=== What you will do ===
Show each line of the data below in which "computer" occurs.

=== Given records ===
%%
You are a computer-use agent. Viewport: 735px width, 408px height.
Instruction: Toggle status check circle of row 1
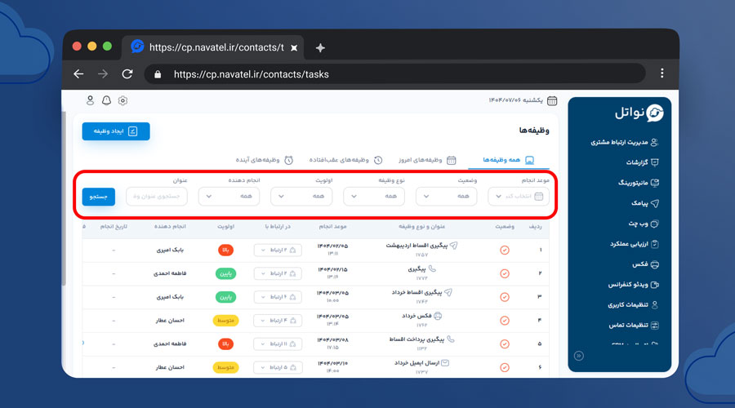coord(504,250)
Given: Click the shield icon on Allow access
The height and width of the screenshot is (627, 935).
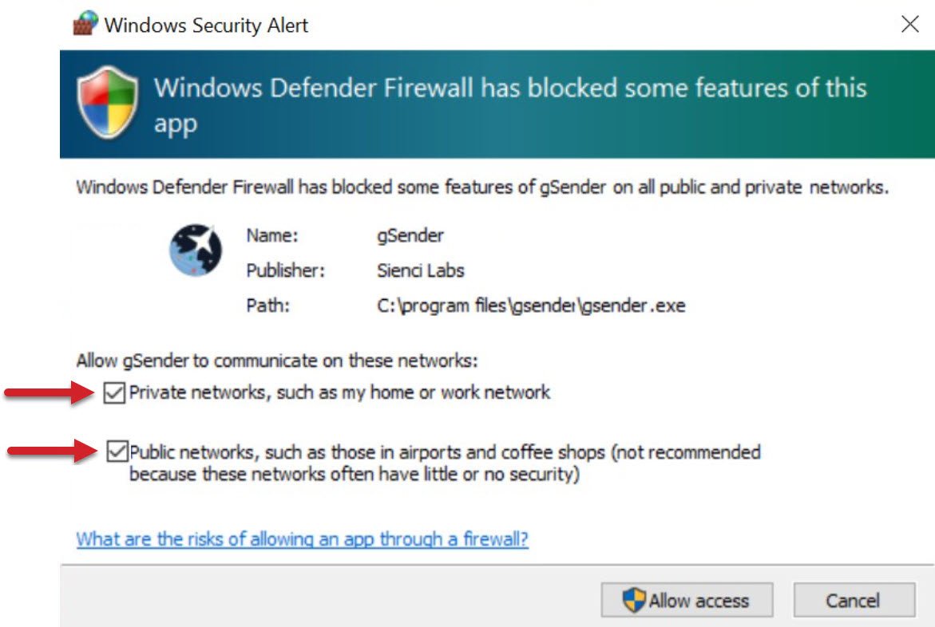Looking at the screenshot, I should [x=633, y=600].
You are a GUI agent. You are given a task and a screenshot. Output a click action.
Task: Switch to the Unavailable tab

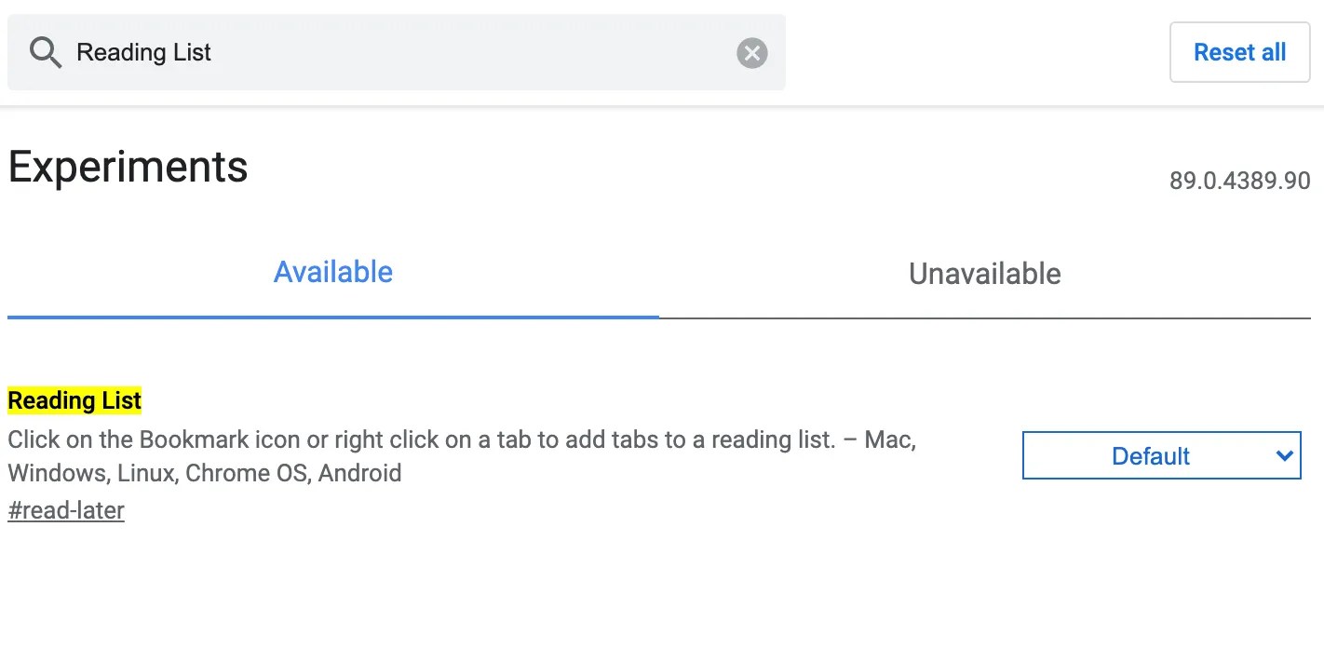click(984, 273)
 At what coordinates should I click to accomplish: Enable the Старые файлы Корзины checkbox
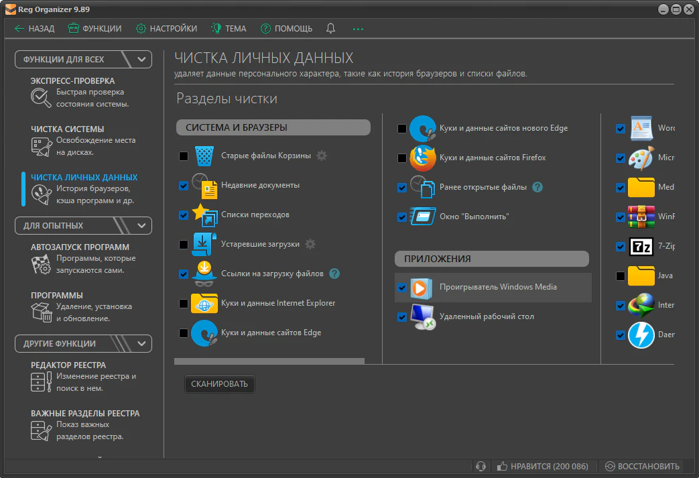tap(184, 156)
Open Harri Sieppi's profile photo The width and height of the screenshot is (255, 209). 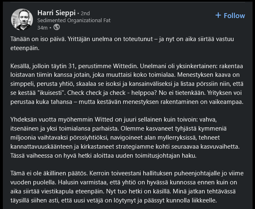pyautogui.click(x=22, y=19)
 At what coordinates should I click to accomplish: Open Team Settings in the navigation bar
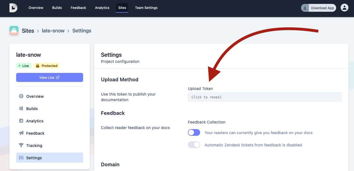(146, 8)
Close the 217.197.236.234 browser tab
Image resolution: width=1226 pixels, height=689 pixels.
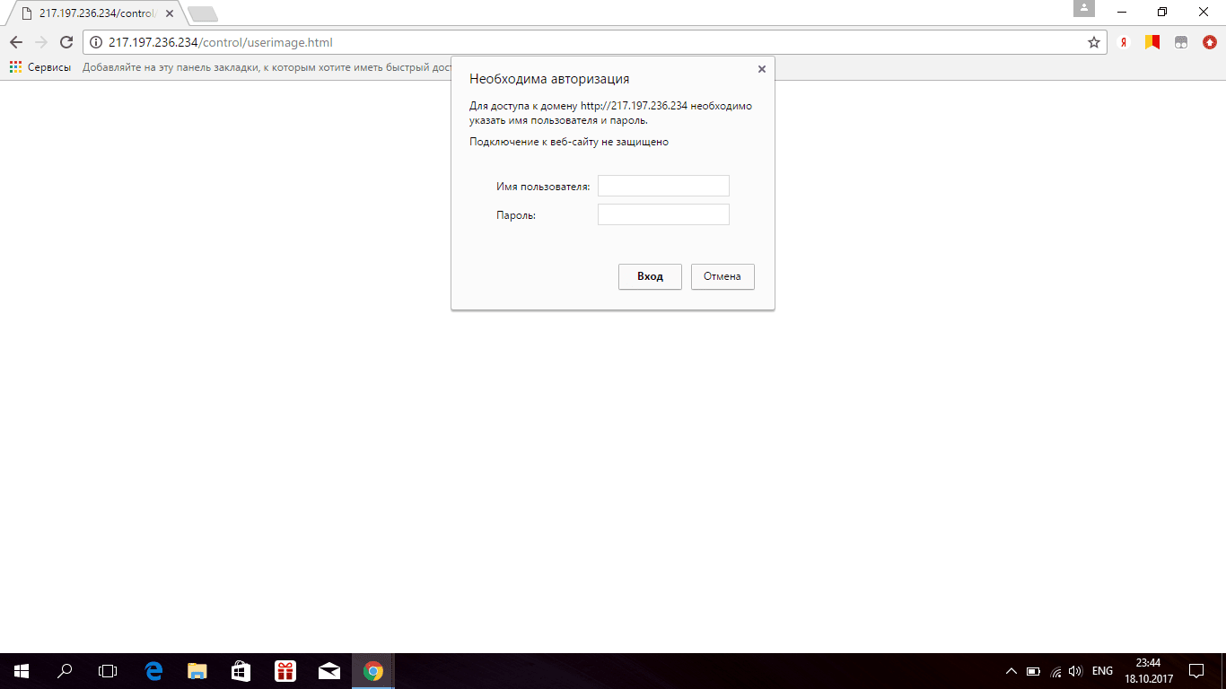click(170, 13)
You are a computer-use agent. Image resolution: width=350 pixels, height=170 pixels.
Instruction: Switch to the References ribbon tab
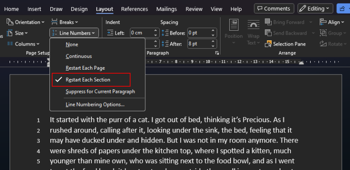point(134,9)
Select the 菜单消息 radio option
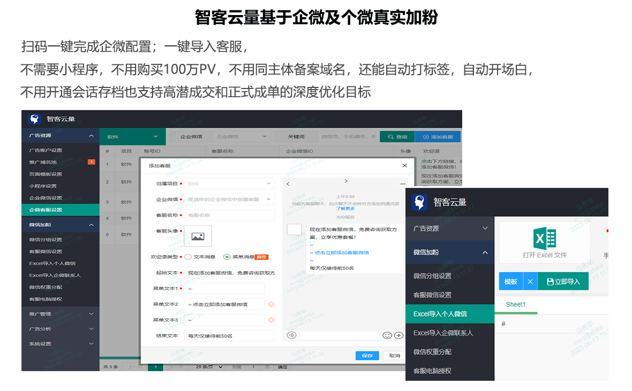 227,257
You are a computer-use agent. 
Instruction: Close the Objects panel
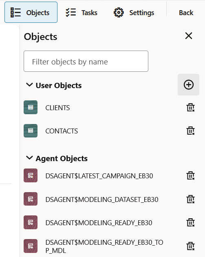click(x=189, y=36)
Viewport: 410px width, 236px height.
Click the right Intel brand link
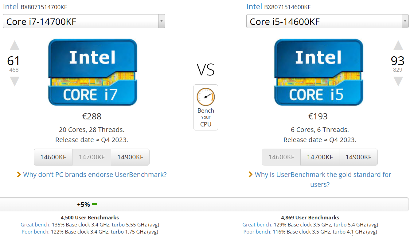pos(254,7)
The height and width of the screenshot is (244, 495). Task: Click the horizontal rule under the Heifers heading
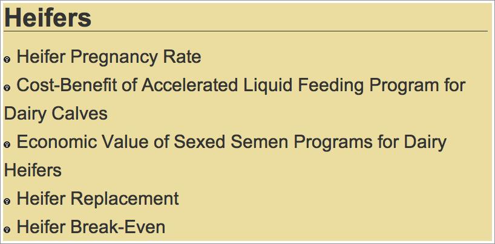click(246, 31)
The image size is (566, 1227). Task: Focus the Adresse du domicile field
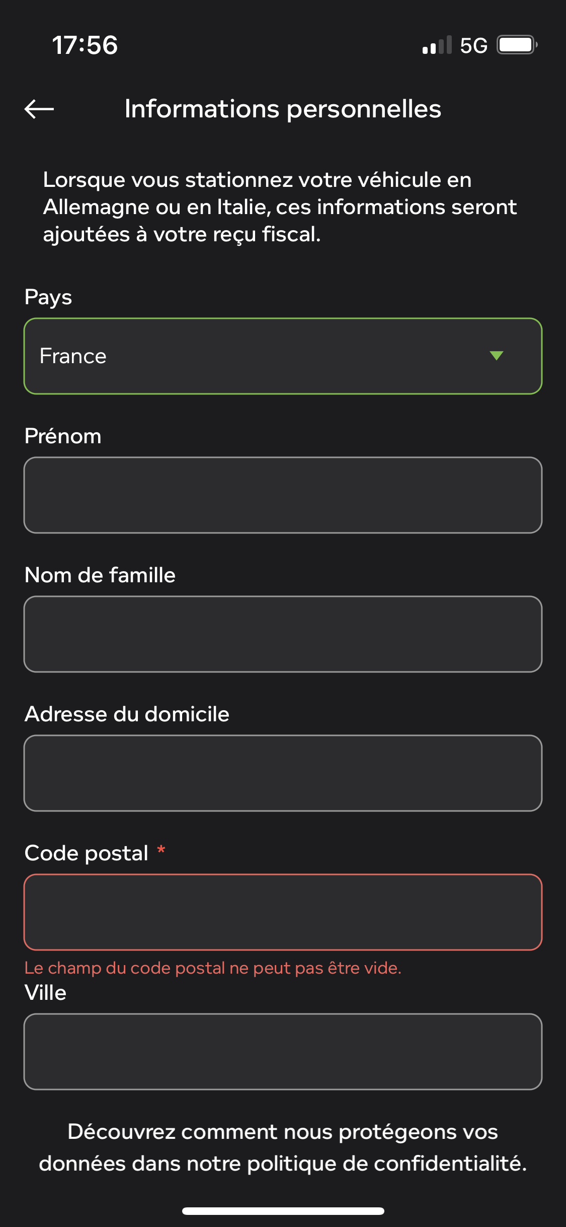tap(283, 773)
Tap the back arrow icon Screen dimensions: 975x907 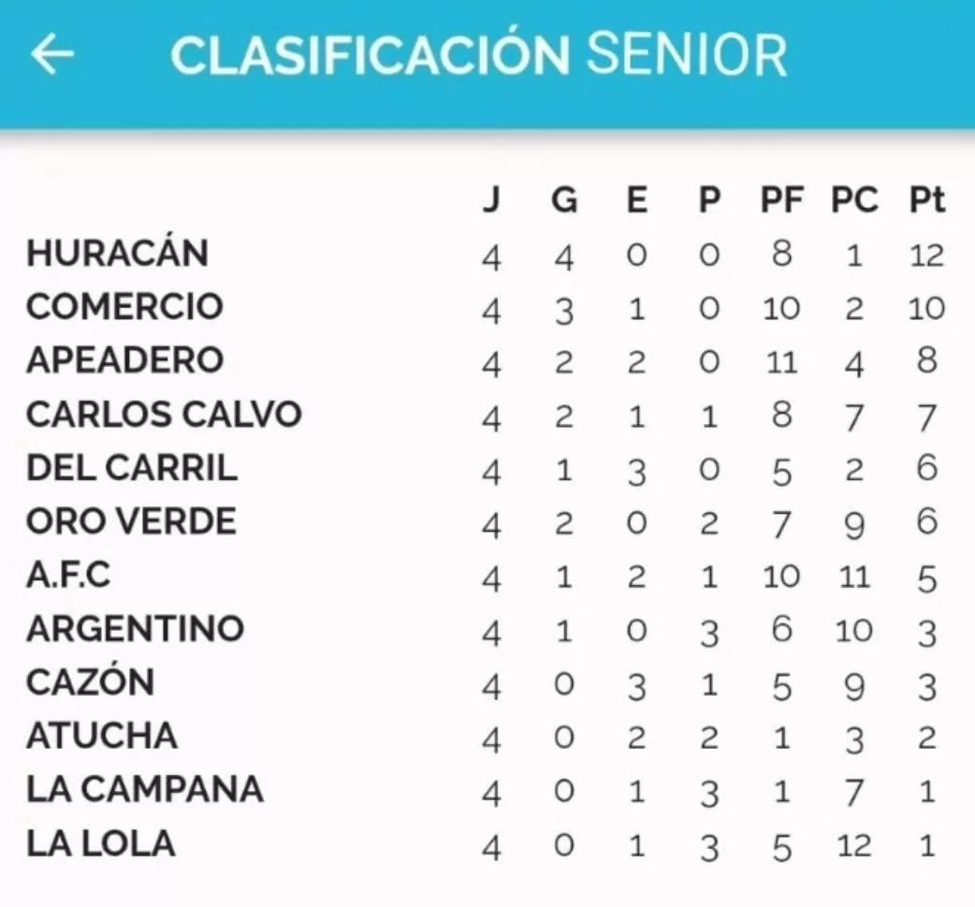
%%
=== Written solution ===
You are a computer-use agent. Viewport: 735px width, 408px height.
You are a computer-use agent. Image resolution: width=350 pixels, height=170 pixels.
You are a computer-use agent. 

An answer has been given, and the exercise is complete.